> Kutipan Teks:
----
Dalam perkembangannya, ideologi
didefinisikan sebagai berikut.
1. Menurut Descartes,
ideologi adalah inti dari semua pikiran manusia
2. Menurut Machiavelli,
ideologi adalah sistem perlindungan kekuasaan yang dimiliki oleh penguasa.
3. Menurut Thomas
Hobbes, Ideologi adalah seluruh cara untuk melindungi kekuasaan
pemerintah agar dapat bertahan dan mengatur rakyatnya.
4. Menurut Francis
Bacon, ideologi adalah paduan atau gabungan pemikiran mendasar dari
suatu konsep
5. Menurut Karl
Marx, ideologi adalah alat untuk mencapai kesetaraan dan kesejahteraan
bersama dalam masyarakat.
6. Menurut Napoleon,
ideologi adaah keseluruhan pemikiran politik dari musuh-musuhnya.
7. Menurut Dr.Hafidh
Shaleh, ideologi adalah suatu pemikiran yang mempunyai ide berupa
konsepsi rasional, yang meliputi aqidah dan solusi atas seluruh problem
kehidupan manusia. Pemikiran tersebut harus mempunyai metode, yang meliputi
metode untuk menjabarkan ide dan jalan keluarnya, metode mempertahankannya dan
metode menyebarkannya ke seluruh dunia.
8. Menurut The
American Heritage dan Dictionary of The English Language, Fourth Edition,
ideologi adalah sekumpulan ide yang mencerminkan kebutuhan-kebutuhan, darapan
dan tujuan sosial dari individu, kelompok, golongan atau budaya. dan ideologi
adalah sekumpulan ajaran atau kepercayaan yang membentuk dasar-dasar politik,
ekonomi, dan sistem-sistem yang lain.
9. Menurut Random
House Unabridged Dictionary, ideologi adalah sekumpulan ajaran, cerita
suatu bangsa, kepercayaan dan lain -lain yang menuntut individu, gerakan
sosial, institusi, golongan, atau kelompok yang besar.
10. Menurut Prof.
Lowenstein, ideologi adalah suatu penyelarasan atau gabungan pola
pikiran dan kepercayaan, atau pemikiran bertukar menjadi kepercayaan,
penerangan sikap manusia tentang hidup dan kehadirannya dalam masyarakat dan
mengusulkan sesuatu kepemimpinan dan menyeimbangkannya berdasarkan pemikirannya
dan kepercayaan itu.
----
> Tantangan:
[a] Menurut kutipan teks tentang definisi ideologi, apa arti ideologi menurut Machiavelli?
[b] Susun bagian daftar dari baris yang memuat "The image size is (1008, 426)." sampai dengan baris yang memuat "will click(25, 25)." sebagai daftar JSON berisi string, satu string untuk setiap baris, tanpa baris kosong.

> Informasi yang Diberikan:
----
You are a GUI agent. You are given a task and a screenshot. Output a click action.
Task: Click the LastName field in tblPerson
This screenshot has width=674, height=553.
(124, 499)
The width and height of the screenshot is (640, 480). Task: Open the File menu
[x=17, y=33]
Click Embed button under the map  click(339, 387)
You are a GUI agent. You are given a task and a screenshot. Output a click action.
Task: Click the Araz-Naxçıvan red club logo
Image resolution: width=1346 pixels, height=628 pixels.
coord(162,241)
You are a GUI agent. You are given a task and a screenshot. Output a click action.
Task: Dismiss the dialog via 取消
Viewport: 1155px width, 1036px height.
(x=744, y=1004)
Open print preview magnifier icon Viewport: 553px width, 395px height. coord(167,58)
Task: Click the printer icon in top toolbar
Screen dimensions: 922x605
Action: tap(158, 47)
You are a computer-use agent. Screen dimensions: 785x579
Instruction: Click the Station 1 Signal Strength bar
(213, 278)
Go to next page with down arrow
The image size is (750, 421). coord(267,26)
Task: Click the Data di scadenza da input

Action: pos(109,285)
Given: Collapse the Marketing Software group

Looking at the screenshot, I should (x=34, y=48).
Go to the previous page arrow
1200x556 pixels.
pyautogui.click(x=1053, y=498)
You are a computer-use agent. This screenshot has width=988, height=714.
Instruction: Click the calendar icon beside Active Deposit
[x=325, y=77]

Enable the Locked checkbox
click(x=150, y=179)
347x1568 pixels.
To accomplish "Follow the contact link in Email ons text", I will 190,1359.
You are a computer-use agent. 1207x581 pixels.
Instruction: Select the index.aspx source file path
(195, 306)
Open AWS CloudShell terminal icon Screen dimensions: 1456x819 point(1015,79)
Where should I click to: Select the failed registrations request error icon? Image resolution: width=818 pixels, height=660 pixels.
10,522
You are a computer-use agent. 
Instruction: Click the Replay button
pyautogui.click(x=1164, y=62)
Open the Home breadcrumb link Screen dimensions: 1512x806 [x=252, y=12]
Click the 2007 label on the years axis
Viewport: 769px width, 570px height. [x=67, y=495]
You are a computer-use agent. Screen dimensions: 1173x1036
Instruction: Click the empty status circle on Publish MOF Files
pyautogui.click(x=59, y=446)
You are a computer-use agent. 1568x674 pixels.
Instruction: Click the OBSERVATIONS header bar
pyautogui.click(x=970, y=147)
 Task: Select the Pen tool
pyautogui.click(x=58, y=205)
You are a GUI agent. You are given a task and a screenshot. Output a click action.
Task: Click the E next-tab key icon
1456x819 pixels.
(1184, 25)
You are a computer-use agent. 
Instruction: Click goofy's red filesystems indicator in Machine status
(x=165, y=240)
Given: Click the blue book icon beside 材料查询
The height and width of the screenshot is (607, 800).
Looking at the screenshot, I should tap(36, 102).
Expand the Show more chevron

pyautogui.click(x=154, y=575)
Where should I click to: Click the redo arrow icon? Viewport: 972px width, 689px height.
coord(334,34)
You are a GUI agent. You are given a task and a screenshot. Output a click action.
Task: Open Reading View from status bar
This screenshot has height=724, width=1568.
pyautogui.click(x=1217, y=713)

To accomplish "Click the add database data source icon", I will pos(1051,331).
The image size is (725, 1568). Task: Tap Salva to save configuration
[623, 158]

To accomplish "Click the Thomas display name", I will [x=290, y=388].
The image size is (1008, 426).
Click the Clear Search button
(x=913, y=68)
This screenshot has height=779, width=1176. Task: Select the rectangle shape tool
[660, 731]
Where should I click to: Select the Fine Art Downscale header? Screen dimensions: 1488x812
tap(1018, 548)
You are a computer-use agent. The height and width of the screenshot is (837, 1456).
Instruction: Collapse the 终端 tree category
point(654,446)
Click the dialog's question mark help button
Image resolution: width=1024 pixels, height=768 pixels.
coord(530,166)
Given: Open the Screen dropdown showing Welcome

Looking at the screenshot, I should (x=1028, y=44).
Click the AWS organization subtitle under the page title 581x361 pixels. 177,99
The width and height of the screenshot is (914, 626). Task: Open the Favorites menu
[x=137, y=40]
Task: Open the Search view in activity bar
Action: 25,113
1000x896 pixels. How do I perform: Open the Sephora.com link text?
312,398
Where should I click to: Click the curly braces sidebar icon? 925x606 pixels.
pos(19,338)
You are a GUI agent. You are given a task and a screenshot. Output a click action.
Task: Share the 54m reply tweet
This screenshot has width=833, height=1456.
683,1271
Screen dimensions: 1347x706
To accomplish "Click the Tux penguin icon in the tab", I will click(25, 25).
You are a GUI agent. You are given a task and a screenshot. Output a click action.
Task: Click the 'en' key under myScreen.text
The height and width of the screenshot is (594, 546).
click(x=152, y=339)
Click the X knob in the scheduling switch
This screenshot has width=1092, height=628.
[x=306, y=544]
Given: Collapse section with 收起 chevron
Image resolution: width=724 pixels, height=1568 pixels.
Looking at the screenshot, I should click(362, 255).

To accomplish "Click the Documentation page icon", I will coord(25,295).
----
> Hasil per Tugas:
[a] Menurut Machiavelli, ideologi adalah sistem perlindungan kekuasaan yang dimiliki oleh penguasa.

[b]
[
  "The image size is (1008, 426).",
  "Click the Clear Search button",
  "(x=913, y=68)",
  "This screenshot has height=779, width=1176. Task: Select the rectangle shape tool",
  "[660, 731]",
  "Where should I click to: Select the Fine Art Downscale header? Screen dimensions: 1488x812",
  "tap(1018, 548)",
  "You are a computer-use agent. The height and width of the screenshot is (837, 1456).",
  "Instruction: Collapse the 终端 tree category",
  "point(654,446)",
  "Click the dialog's question mark help button",
  "Image resolution: width=1024 pixels, height=768 pixels.",
  "coord(530,166)",
  "Given: Open the Screen dropdown showing Welcome",
  "Looking at the screenshot, I should (x=1028, y=44).",
  "Click the AWS organization subtitle under the page title 581x361 pixels. 177,99",
  "The width and height of the screenshot is (914, 626). Task: Open the Favorites menu",
  "[x=137, y=40]",
  "Task: Open the Search view in activity bar",
  "Action: 25,113",
  "1000x896 pixels. How do I perform: Open the Sephora.com link text?",
  "312,398",
  "Where should I click to: Click the curly braces sidebar icon? 925x606 pixels.",
  "pos(19,338)",
  "You are a GUI agent. You are given a task and a screenshot. Output a click action.",
  "Task: Share the 54m reply tweet",
  "This screenshot has width=833, height=1456.",
  "683,1271",
  "Screen dimensions: 1347x706",
  "To accomplish \"Click the Tux penguin icon in the tab\", I will click(25, 25)."
]